Affects Version/s: Lustre 2.12.8, Lustre 2.15.1
Labels:
None
Environment:
Servers: CentOS 7.9 (3.10.0-1160.49.1.el7.x86_64), Lustre 2.12.8, ZFS 0.8.5
2.12 Clients: CentOS 7.9 (3.10.0-1160.53.1.el7.x86_64), Lustre 2.12.8
2.15 Clients: CentOS 7.9 (3.10.0-1160.76.1.el7.x86_64), Lustre 2.15.1

Severity:
3
Rank (Obsolete):
9223372036854775807

Description

When applying a YAML layout file with extents of 2147483648 or larger, these extents appear as 18446744071562067968. Example:

# lfs setstripe -E 2048M -c 4 -E EOF -c 8 testdir
# lfs getstripe --yaml -d testdir > 2048M.lyl
# cat 2048M.lyl
  lcm_layout_gen:    0
  lcm_mirror_count:  1
  lcm_entry_count:   2
  component0:
    lcme_id:             N/A
    lcme_mirror_id:      N/A
    lcme_flags:          0
    lcme_extent.e_start: 0
    lcme_extent.e_end:   2147483648
    sub_layout:
      stripe_count:  4
      stripe_size:   1048576
      pattern:       raid0
      stripe_offset: -1  component1:
    lcme_id:             N/A
    lcme_mirror_id:      N/A
    lcme_flags:          0
    lcme_extent.e_start: 2147483648
    lcme_extent.e_end:   EOF
    sub_layout:
      stripe_count:  8
      stripe_size:   1048576
      pattern:       raid0
      stripe_offset: -1

# mkdir tst_2048M
# lfs setstripe --yaml 2048M.lyl tst_2048M
# lfs getstripe -d tst_2048M
  lcm_layout_gen:    0
  lcm_mirror_count:  1
  lcm_entry_count:   2
    lcme_id:             N/A
    lcme_mirror_id:      N/A
    lcme_flags:          0
    lcme_extent.e_start: 0
    lcme_extent.e_end:   18446744071562067968
      stripe_count:  4       stripe_size:   1048576       pattern:       raid0       stripe_offset: -1    lcme_id:             N/A
    lcme_mirror_id:      N/A
    lcme_flags:          0
    lcme_extent.e_start: 18446744071562067968
    lcme_extent.e_end:   EOF
      stripe_count:  8       stripe_size:   1048576       pattern:       raid0       stripe_offset: -1

Using "lfs setstripe --copy testdir" instead of "lfs setstripe --yaml 2048M.lyl" works as intended. Ending the first component at 2047M works with either method.

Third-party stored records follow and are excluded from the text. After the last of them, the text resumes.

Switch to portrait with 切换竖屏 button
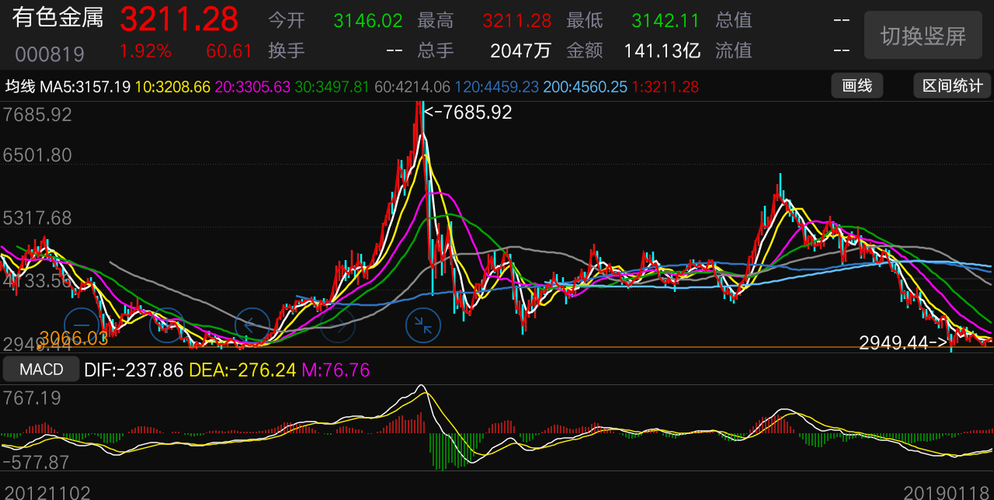The height and width of the screenshot is (500, 994). [922, 35]
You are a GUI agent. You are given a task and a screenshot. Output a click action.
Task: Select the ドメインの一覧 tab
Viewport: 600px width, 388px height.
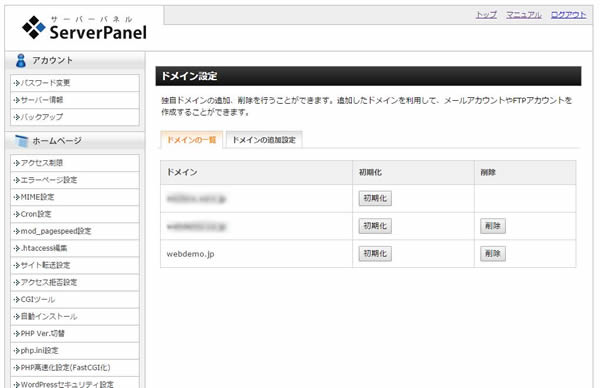191,140
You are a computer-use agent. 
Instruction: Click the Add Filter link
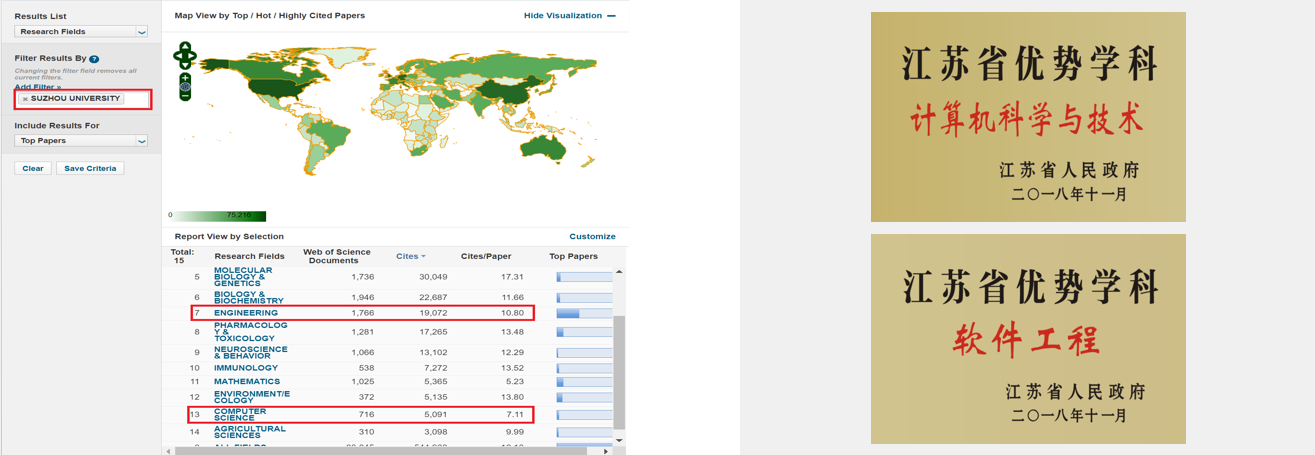coord(38,87)
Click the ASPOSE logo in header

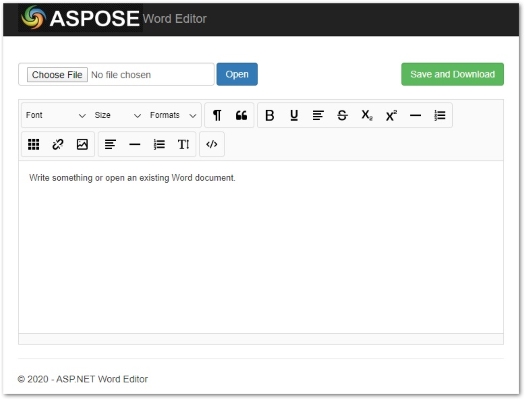(80, 18)
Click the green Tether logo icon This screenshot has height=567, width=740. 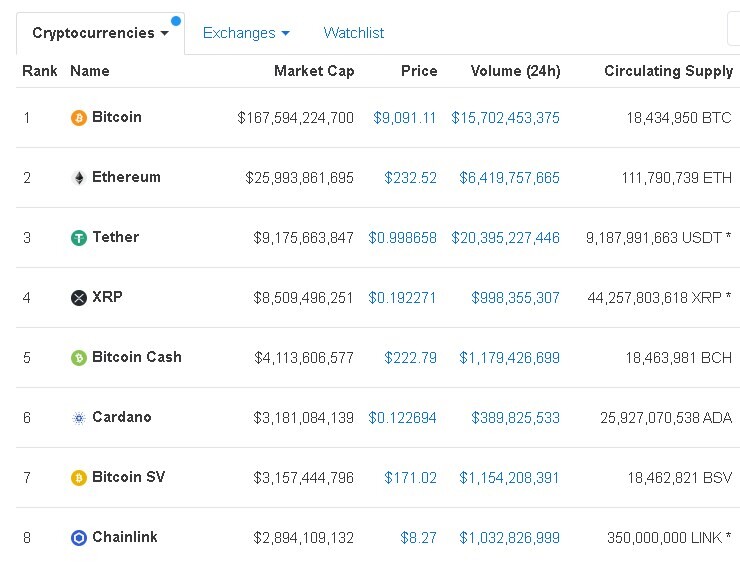coord(79,237)

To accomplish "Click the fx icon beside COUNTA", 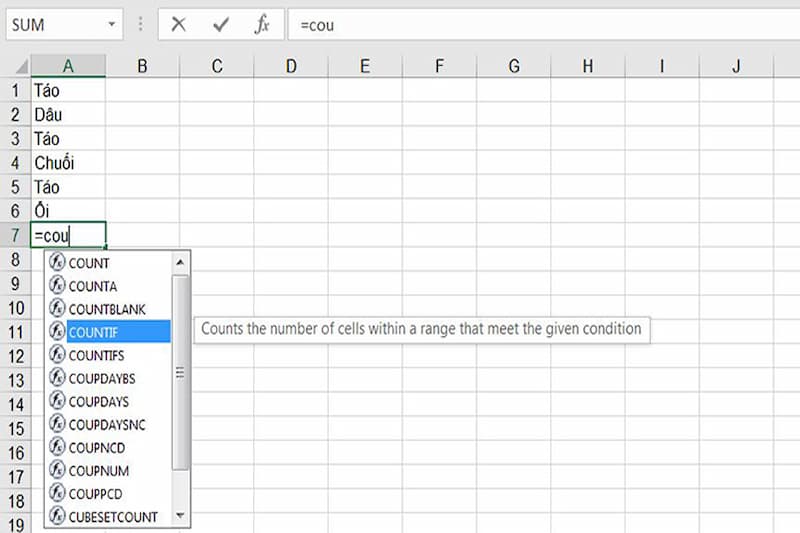I will pos(57,286).
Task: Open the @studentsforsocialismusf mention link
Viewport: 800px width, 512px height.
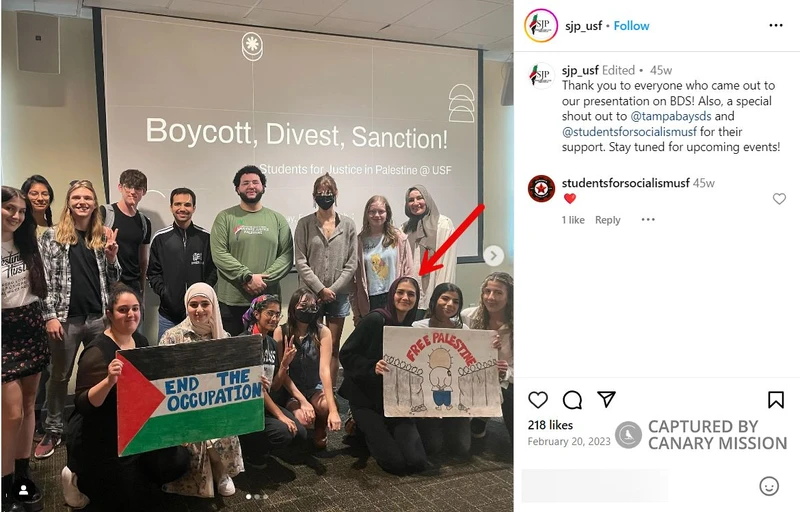Action: 629,132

Unfortunately, I did not catch this in time and several files were restriped with similar insane layouts. Attempts to re-stripe them properly occasionally trigger kernel panics on the metadata server. Here is one of the early ones, which would happen immediately after the MDS recovered after reboot.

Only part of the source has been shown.